Was sind die Konsequenzen dieser Verschärfung? Die Wissenschaftsredaktorin vermutet nur kleine Folgen. In der EU ständen die Chancen zurzeit nicht schlecht, dass die ambitionierten neuen Grenzwerte gesetzlich verankert werden. «Das EU-Parlament hat diesen Frühling in einem Beschluss festgehalten, dass die EU-Luftqualitätsnormen im Sinne der neusten WHO-Empfehlungen aktualisiert werden müssten.» Ende nächstes Jahr könnte diese Anpassung passieren, falls nicht wieder dasselbe passiert wie bei den WHO-Leitlinien zur Luftqualität vor 15 Jahren. «Damals hat die EU auf Druck der Industrie die WHO-Empfehlungen stark verwässert.»
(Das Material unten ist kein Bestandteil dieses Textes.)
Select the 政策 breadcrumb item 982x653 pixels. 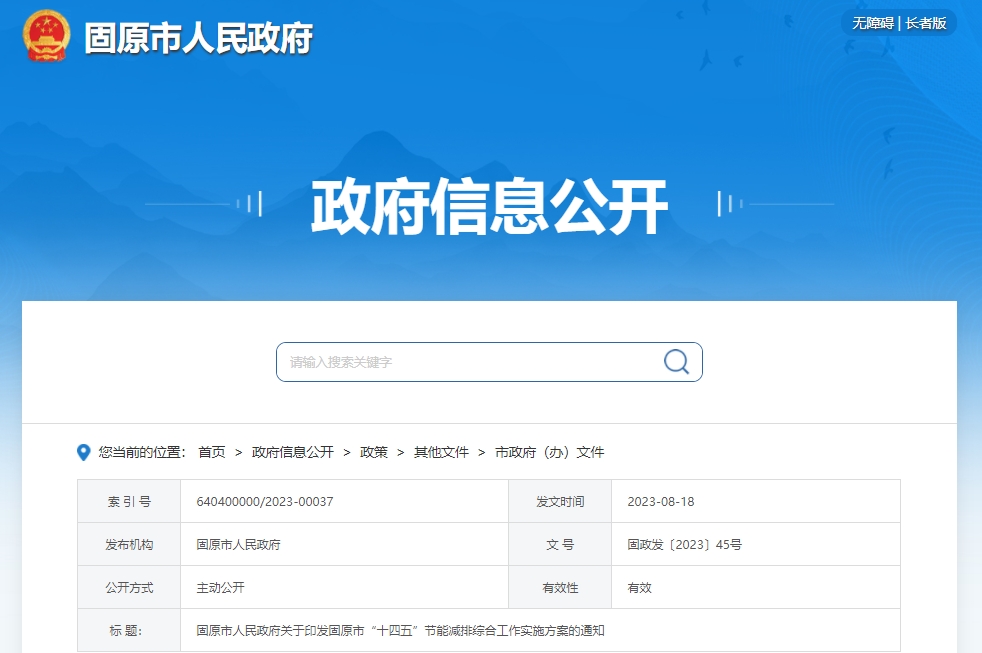374,453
Wie sieht es in der Schweiz aus? Die Schweiz gehört zu den wenigen Ländern, die die WHO-Empfehlungen bisher umgesetzt haben. Nino Künzli vom Schweizerischen Tropen- und Public Health Institut, der bei den neuen WHO-Empfehlungen mitgewirkt hat, schätzt, dass auch die neuen, schärferen Empfehlungen in den nächsten Jahren umgesetzt werden. Dies umso mehr, als hierzulande die Rahmenbedingungen auch technologisch gut sind.
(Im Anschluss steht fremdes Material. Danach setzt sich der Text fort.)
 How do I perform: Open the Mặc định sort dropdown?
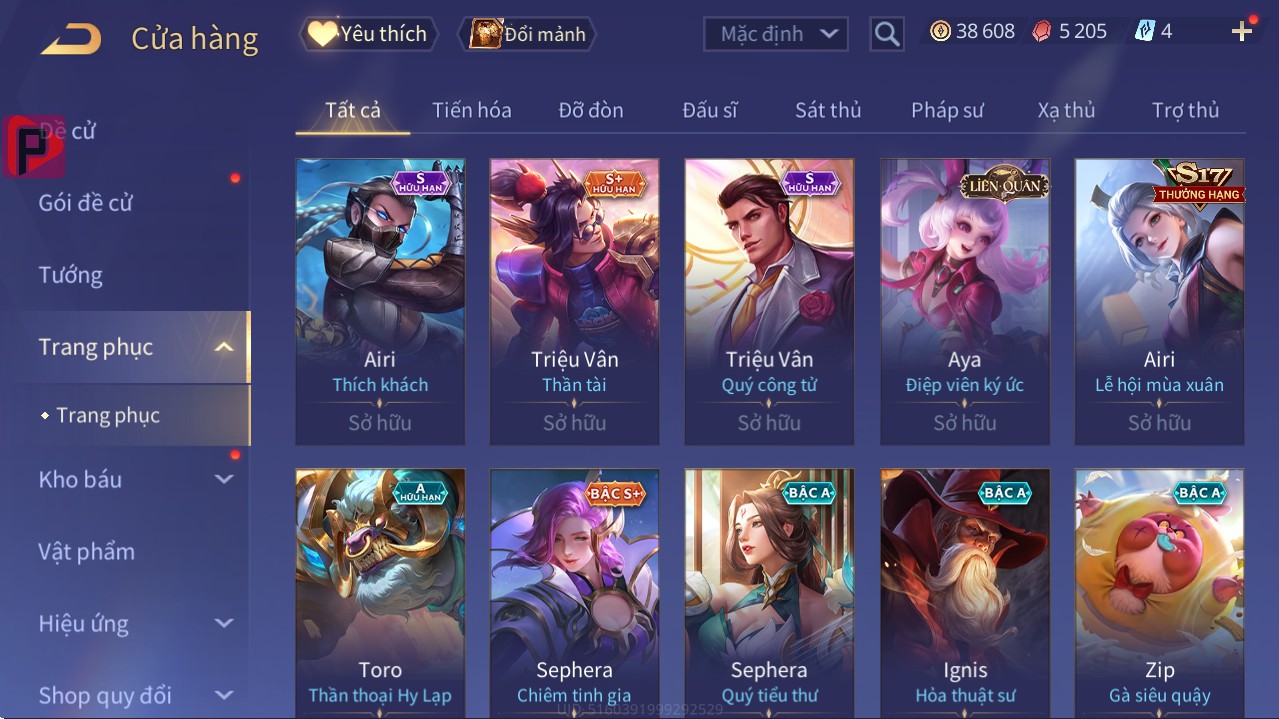pos(776,34)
Wie könnten sich reichere Länder engagieren? Gut situierte Länder mit einigermassen sauberer Luft könnten laut Nino Künzli einiges mehr tun, um die Kluft zu armen Ländern mit starker Luftverschmutzung zu verringern. «Speziell die reichen Länder wie die Schweiz halten sich à jour mit der neuesten Technik», so die Wissenschaftsredaktorin Vonmont. «Sie exportieren ihre alten Dreckschleudern von Autos nach Afrika oder Asien. Da könnten sich die reichen Länder und eben auch die Schweiz noch mehr engagieren.»